__Your objective__:
Rewrite the material below with every instance of "GUI agent" changed to "screen agent", keeping all other text the same.

__Information provided__:

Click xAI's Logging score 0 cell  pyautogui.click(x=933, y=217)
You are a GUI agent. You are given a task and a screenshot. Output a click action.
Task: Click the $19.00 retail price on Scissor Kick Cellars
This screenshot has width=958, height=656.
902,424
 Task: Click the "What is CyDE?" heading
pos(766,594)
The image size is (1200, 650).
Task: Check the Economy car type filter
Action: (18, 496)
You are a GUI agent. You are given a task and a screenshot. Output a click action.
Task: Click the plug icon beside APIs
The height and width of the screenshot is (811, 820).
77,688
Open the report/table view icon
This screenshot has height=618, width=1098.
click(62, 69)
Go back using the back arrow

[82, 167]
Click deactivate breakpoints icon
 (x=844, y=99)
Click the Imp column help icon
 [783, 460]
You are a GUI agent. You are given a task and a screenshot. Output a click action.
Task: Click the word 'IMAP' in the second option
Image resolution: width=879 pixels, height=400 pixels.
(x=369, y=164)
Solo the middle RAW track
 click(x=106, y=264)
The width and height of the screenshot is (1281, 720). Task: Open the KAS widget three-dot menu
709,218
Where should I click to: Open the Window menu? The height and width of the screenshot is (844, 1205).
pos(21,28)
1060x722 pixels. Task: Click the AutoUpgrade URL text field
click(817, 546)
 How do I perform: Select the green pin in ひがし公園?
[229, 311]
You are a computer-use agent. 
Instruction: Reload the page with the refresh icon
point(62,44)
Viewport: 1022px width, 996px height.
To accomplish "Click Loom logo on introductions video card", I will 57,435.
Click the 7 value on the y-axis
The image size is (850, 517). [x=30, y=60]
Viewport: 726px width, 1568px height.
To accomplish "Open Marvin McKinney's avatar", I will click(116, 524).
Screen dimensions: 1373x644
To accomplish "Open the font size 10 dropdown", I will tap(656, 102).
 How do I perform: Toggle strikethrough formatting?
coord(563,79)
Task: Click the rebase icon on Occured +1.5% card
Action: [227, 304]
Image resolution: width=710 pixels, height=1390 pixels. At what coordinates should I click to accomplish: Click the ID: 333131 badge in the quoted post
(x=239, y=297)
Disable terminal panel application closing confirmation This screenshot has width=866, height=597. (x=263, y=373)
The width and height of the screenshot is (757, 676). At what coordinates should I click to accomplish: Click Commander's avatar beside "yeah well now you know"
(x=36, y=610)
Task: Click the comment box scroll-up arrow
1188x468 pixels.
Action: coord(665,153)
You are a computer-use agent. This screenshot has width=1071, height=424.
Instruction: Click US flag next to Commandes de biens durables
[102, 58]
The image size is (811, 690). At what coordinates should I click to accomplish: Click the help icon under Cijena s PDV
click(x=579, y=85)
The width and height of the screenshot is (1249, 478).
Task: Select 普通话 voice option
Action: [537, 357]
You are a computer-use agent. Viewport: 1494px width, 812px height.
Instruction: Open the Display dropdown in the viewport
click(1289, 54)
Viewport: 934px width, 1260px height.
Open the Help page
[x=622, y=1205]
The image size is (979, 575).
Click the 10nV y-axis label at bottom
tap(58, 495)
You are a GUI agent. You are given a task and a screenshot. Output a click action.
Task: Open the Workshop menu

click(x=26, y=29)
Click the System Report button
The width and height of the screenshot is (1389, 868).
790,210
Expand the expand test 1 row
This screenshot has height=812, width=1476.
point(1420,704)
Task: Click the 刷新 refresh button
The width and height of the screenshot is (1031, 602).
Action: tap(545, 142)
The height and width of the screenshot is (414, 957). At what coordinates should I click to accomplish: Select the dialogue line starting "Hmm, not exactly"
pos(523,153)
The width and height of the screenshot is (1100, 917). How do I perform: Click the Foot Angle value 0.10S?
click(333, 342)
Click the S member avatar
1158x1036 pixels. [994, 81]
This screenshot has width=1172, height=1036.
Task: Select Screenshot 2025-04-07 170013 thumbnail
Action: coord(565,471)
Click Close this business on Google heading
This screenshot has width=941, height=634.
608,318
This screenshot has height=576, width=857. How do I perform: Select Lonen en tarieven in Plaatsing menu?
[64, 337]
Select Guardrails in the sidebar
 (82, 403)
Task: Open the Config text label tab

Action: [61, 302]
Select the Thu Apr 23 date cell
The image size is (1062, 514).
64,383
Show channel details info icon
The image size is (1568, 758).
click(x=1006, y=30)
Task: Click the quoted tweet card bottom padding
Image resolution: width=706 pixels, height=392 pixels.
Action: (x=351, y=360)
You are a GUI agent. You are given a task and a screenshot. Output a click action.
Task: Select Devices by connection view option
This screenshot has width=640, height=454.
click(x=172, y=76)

__Answer to the task__:
Click xAI's Logging score 0 cell  pyautogui.click(x=933, y=217)
You are a screen agent. You are given a task and a screenshot. Output a click action.
Task: Click the $19.00 retail price on Scissor Kick Cellars
This screenshot has width=958, height=656.
902,424
 Task: Click the "What is CyDE?" heading
pos(766,594)
The image size is (1200, 650).
Task: Check the Economy car type filter
Action: (18, 496)
You are a screen agent. You are given a task and a screenshot. Output a click action.
Task: Click the plug icon beside APIs
The height and width of the screenshot is (811, 820).
77,688
Open the report/table view icon
This screenshot has height=618, width=1098.
click(62, 69)
Go back using the back arrow

[82, 167]
Click deactivate breakpoints icon
 (x=844, y=99)
Click the Imp column help icon
 [783, 460]
You are a screen agent. You are given a task and a screenshot. Output a click action.
Task: Click the word 'IMAP' in the second option
Image resolution: width=879 pixels, height=400 pixels.
(x=369, y=164)
Solo the middle RAW track
 click(x=106, y=264)
The width and height of the screenshot is (1281, 720). Task: Open the KAS widget three-dot menu
709,218
Where should I click to: Open the Window menu? The height and width of the screenshot is (844, 1205).
pos(21,28)
1060x722 pixels. Task: Click the AutoUpgrade URL text field
click(817, 546)
 How do I perform: Select the green pin in ひがし公園?
[229, 311]
You are a computer-use agent. 
Instruction: Reload the page with the refresh icon
point(62,44)
Viewport: 1022px width, 996px height.
To accomplish "Click Loom logo on introductions video card", I will 57,435.
Click the 7 value on the y-axis
The image size is (850, 517). [x=30, y=60]
Viewport: 726px width, 1568px height.
To accomplish "Open Marvin McKinney's avatar", I will click(116, 524).
Screen dimensions: 1373x644
To accomplish "Open the font size 10 dropdown", I will tap(656, 102).
 How do I perform: Toggle strikethrough formatting?
coord(563,79)
Task: Click the rebase icon on Occured +1.5% card
Action: [227, 304]
Image resolution: width=710 pixels, height=1390 pixels. At what coordinates should I click to accomplish: Click the ID: 333131 badge in the quoted post
(x=239, y=297)
Disable terminal panel application closing confirmation This screenshot has width=866, height=597. (x=263, y=373)
The width and height of the screenshot is (757, 676). At what coordinates should I click to accomplish: Click Commander's avatar beside "yeah well now you know"
(x=36, y=610)
Task: Click the comment box scroll-up arrow
1188x468 pixels.
Action: coord(665,153)
You are a computer-use agent. This screenshot has width=1071, height=424.
Instruction: Click US flag next to Commandes de biens durables
[102, 58]
The image size is (811, 690). At what coordinates should I click to accomplish: Click the help icon under Cijena s PDV
click(x=579, y=85)
The width and height of the screenshot is (1249, 478).
Task: Select 普通话 voice option
Action: [537, 357]
You are a computer-use agent. Viewport: 1494px width, 812px height.
Instruction: Open the Display dropdown in the viewport
click(1289, 54)
Viewport: 934px width, 1260px height.
Open the Help page
[x=622, y=1205]
The image size is (979, 575).
Click the 10nV y-axis label at bottom
tap(58, 495)
You are a screen agent. You are given a task and a screenshot. Output a click action.
Task: Open the Workshop menu

click(x=26, y=29)
Click the System Report button
The width and height of the screenshot is (1389, 868).
790,210
Expand the expand test 1 row
This screenshot has height=812, width=1476.
point(1420,704)
Task: Click the 刷新 refresh button
The width and height of the screenshot is (1031, 602).
Action: tap(545, 142)
The height and width of the screenshot is (414, 957). At what coordinates should I click to accomplish: Select the dialogue line starting "Hmm, not exactly"
pos(523,153)
The width and height of the screenshot is (1100, 917). How do I perform: Click the Foot Angle value 0.10S?
click(333, 342)
Click the S member avatar
1158x1036 pixels. [994, 81]
This screenshot has width=1172, height=1036.
Task: Select Screenshot 2025-04-07 170013 thumbnail
Action: coord(565,471)
Click Close this business on Google heading
This screenshot has width=941, height=634.
608,318
This screenshot has height=576, width=857. How do I perform: Select Lonen en tarieven in Plaatsing menu?
[64, 337]
Select Guardrails in the sidebar
 (82, 403)
Task: Open the Config text label tab

Action: [61, 302]
Select the Thu Apr 23 date cell
The image size is (1062, 514).
64,383
Show channel details info icon
The image size is (1568, 758).
click(x=1006, y=30)
Task: Click the quoted tweet card bottom padding
Image resolution: width=706 pixels, height=392 pixels.
Action: (x=351, y=360)
You are a screen agent. You are given a task and a screenshot. Output a click action.
Task: Select Devices by connection view option
This screenshot has width=640, height=454.
click(x=172, y=76)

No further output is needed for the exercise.